→ **WRITTEN PROBLEM**: Transcribe every one of the records below word for word, keeping each line and the original order unchanged.

(Collection entries)
----

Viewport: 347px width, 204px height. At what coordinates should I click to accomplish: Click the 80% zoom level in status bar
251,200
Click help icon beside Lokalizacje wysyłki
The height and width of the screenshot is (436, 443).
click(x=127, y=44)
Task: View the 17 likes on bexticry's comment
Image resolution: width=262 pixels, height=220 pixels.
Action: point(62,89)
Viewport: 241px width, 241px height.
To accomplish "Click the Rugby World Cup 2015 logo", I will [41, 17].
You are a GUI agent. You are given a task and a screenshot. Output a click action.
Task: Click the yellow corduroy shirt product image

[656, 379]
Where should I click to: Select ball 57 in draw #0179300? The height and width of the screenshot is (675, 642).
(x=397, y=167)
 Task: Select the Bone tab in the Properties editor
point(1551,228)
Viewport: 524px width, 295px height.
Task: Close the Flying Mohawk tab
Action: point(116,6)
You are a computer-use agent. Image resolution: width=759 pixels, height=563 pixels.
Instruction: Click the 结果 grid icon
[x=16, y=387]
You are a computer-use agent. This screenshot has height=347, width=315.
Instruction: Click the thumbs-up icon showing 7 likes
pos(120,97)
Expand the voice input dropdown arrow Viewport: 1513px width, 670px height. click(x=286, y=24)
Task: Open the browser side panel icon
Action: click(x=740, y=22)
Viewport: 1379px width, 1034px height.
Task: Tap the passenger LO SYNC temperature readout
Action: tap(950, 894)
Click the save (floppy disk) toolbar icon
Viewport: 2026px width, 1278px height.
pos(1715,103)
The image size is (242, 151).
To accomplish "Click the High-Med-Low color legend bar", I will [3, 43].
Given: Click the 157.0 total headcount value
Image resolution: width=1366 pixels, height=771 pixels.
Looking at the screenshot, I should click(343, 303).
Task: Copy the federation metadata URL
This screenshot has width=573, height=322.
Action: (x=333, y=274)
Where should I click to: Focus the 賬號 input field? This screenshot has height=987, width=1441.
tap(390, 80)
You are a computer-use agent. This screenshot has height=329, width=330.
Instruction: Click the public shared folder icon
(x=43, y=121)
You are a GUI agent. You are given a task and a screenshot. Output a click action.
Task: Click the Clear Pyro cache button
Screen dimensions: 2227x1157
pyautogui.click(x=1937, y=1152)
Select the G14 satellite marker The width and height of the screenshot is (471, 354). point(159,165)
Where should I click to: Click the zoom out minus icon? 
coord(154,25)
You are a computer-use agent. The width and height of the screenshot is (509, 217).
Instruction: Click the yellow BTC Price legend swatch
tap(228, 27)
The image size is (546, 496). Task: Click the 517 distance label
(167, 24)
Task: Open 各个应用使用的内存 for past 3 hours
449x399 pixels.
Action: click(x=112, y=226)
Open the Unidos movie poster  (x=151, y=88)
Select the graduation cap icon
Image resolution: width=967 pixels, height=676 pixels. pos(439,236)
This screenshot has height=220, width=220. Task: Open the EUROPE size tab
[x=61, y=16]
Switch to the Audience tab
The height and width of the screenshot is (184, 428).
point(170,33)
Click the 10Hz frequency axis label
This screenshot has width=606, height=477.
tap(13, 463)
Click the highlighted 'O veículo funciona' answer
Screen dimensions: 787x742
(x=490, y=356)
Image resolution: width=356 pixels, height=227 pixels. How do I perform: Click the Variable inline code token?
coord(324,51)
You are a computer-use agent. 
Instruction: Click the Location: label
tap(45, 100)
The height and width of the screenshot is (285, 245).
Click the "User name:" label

----

→ **EXERCISE OUTPUT**:
Viewport: 347px width, 204px height. At what coordinates should I click to accomplish: Click the 80% zoom level in status bar
251,200
Click help icon beside Lokalizacje wysyłki
The height and width of the screenshot is (436, 443).
click(x=127, y=44)
Task: View the 17 likes on bexticry's comment
Image resolution: width=262 pixels, height=220 pixels.
Action: point(62,89)
Viewport: 241px width, 241px height.
To accomplish "Click the Rugby World Cup 2015 logo", I will [41, 17].
You are a GUI agent. You are given a task and a screenshot. Output a click action.
Task: Click the yellow corduroy shirt product image

[656, 379]
Where should I click to: Select ball 57 in draw #0179300? The height and width of the screenshot is (675, 642).
(x=397, y=167)
 Task: Select the Bone tab in the Properties editor
point(1551,228)
Viewport: 524px width, 295px height.
Task: Close the Flying Mohawk tab
Action: point(116,6)
You are a computer-use agent. Image resolution: width=759 pixels, height=563 pixels.
Instruction: Click the 结果 grid icon
[x=16, y=387]
You are a computer-use agent. This screenshot has height=347, width=315.
Instruction: Click the thumbs-up icon showing 7 likes
pos(120,97)
Expand the voice input dropdown arrow Viewport: 1513px width, 670px height. click(x=286, y=24)
Task: Open the browser side panel icon
Action: click(x=740, y=22)
Viewport: 1379px width, 1034px height.
Task: Tap the passenger LO SYNC temperature readout
Action: tap(950, 894)
Click the save (floppy disk) toolbar icon
Viewport: 2026px width, 1278px height.
pos(1715,103)
The image size is (242, 151).
To accomplish "Click the High-Med-Low color legend bar", I will [3, 43].
Given: Click the 157.0 total headcount value
Image resolution: width=1366 pixels, height=771 pixels.
Looking at the screenshot, I should click(343, 303).
Task: Copy the federation metadata URL
This screenshot has width=573, height=322.
Action: (x=333, y=274)
Where should I click to: Focus the 賬號 input field? This screenshot has height=987, width=1441.
tap(390, 80)
You are a computer-use agent. This screenshot has height=329, width=330.
Instruction: Click the public shared folder icon
(x=43, y=121)
You are a GUI agent. You are given a task and a screenshot. Output a click action.
Task: Click the Clear Pyro cache button
Screen dimensions: 2227x1157
pyautogui.click(x=1937, y=1152)
Select the G14 satellite marker The width and height of the screenshot is (471, 354). point(159,165)
Where should I click to: Click the zoom out minus icon? 
coord(154,25)
You are a computer-use agent. The width and height of the screenshot is (509, 217).
Instruction: Click the yellow BTC Price legend swatch
tap(228, 27)
The image size is (546, 496). Task: Click the 517 distance label
(167, 24)
Task: Open 各个应用使用的内存 for past 3 hours
449x399 pixels.
Action: click(x=112, y=226)
Open the Unidos movie poster  (x=151, y=88)
Select the graduation cap icon
Image resolution: width=967 pixels, height=676 pixels. pos(439,236)
This screenshot has height=220, width=220. Task: Open the EUROPE size tab
[x=61, y=16]
Switch to the Audience tab
The height and width of the screenshot is (184, 428).
point(170,33)
Click the 10Hz frequency axis label
This screenshot has width=606, height=477.
tap(13, 463)
Click the highlighted 'O veículo funciona' answer
Screen dimensions: 787x742
(x=490, y=356)
Image resolution: width=356 pixels, height=227 pixels. How do I perform: Click the Variable inline code token?
coord(324,51)
You are a computer-use agent. 
Instruction: Click the Location: label
tap(45, 100)
The height and width of the screenshot is (285, 245).
Click the "User name:" label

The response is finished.